(Document extract)
━━━━━━━━━━━━━━━━━━━━

A powerful portrayal of a man losing all, and finding his all in God.
Torn from his family with his kingdom lost to him, believed dead by all, Abramm takes himself far into the north to wait for his next move and to wait on the Lord, learning, as he does so, a deeper humility and trust than he had ever possessed before.
Meanwhile his wife is pressed to remarry by her royal family, and the old enemies of Esurh are on the move, aided by the rhu’ema and shadowspawn in a bid for absolute power.
Once again, the morality is excellent. There are instances of believers caving and doing evil, which is an accurate depiction of the struggle between the law of God and the law of man within. Trust, patience, and strength in the Lord are qualities well praised within this book.
There is a great deal of spiritual content in this story. As in the other books, men and women press forward in their faith in God, and juxtaposed to that are heresies and pagan beliefs. Included are the demon rhu’ema and shadowspawn, and the new players which are dragons, considered to be the bestial manifestations of the oldest demons of all. One dragon in particular is obviously meant to be construed as the devil himself, but in a refreshing twist the author makes it plain, reminiscent of the biblical account of Job, that without God’s permission this dragon cannot touch a single saved soul.
One again there are fights on varying scales, death, starvation, and sickness. The most vivid of these are accounts of those shot with arrows poisoned with a powerful shadowspawn: the infected person exhibits irrationality, depression, horrible doubt, and attributes normally ascribed to unbelievers.
Drug and Alcohol Content
Wine is consumed; poison is used to kill people.
Men and their wives have intercourse, but this is described delicately. One shadowspawn is known for rousing men’s affections, and this can get very awkward for the reader.
Crude or Profane Language or Content
Mild oaths are used.
Some people have wished there was more beyond this book, but the author leaves the future open to the characters, giving the readers a glimpse of bright promise at the end so that it ends on a high and biblical note. Like Job, Abramm has everything torn away: his family, his throne, even, in some senses, his life; and he comes to realize that all he needs is what he is left with: his God and his service to his God. Having given all into God’s hands, he finds himself receiving more than he ever lost, which is what makes this story shine as it does with truth. Beautifully vivid, this fantastical tale helps sing out the praises of a biblical truth so little pondered.

━━━━━━━━━━━━━━━━━━━━

(Entries provided)
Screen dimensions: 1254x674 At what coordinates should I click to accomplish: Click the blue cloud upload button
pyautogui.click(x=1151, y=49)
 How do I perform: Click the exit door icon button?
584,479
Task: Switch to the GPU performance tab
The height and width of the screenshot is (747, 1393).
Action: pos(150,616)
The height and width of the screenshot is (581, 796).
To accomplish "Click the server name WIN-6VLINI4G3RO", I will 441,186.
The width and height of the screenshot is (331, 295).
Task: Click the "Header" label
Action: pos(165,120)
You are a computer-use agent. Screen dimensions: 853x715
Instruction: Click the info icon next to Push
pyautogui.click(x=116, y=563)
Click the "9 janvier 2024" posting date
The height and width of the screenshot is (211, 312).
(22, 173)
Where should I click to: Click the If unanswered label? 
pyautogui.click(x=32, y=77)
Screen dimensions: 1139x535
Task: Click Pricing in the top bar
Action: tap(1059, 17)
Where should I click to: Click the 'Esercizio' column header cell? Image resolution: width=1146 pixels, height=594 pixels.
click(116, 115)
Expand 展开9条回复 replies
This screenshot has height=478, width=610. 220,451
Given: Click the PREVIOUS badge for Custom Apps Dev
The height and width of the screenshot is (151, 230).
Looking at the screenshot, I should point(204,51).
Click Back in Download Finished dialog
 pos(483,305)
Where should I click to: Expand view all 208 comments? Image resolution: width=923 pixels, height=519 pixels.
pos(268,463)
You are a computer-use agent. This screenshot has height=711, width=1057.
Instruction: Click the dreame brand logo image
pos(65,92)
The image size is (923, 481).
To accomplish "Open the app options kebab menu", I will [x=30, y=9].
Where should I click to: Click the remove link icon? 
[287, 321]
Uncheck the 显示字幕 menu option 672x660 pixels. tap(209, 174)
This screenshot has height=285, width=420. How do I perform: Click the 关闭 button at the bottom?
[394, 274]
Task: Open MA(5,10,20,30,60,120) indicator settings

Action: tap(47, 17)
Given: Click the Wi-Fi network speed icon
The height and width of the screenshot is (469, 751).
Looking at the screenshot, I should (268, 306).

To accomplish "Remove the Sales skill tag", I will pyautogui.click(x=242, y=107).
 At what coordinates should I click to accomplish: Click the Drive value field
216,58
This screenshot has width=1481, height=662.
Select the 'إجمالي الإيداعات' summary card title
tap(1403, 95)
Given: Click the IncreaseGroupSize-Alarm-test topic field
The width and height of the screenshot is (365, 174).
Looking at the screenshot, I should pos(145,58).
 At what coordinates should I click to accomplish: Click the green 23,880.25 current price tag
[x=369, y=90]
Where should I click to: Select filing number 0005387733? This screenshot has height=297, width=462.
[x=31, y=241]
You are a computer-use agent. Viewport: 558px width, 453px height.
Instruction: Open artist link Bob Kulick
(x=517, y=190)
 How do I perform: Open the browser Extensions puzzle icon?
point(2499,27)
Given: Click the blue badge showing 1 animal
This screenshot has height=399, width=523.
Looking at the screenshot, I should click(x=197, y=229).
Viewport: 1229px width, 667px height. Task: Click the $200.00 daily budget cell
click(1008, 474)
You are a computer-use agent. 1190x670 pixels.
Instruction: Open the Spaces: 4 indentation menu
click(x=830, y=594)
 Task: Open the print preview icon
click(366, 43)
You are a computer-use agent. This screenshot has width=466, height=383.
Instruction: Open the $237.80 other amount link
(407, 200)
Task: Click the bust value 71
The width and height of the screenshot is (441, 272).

━━━━━━━━━━━━━━━━━━━━

(The task) Return the part of the book review starting with "Crude or Profane" and going on through "so little pondered.", copied word for word. The data has no connection to the book review.

(Result for this task)
Crude or Profane Language or Content
Mild oaths are used.
Some people have wished there was more beyond this book, but the author leaves the future open to the characters, giving the readers a glimpse of bright promise at the end so that it ends on a high and biblical note. Like Job, Abramm has everything torn away: his family, his throne, even, in some senses, his life; and he comes to realize that all he needs is what he is left with: his God and his service to his God. Having given all into God’s hands, he finds himself receiving more than he ever lost, which is what makes this story shine as it does with truth. Beautifully vivid, this fantastical tale helps sing out the praises of a biblical truth so little pondered.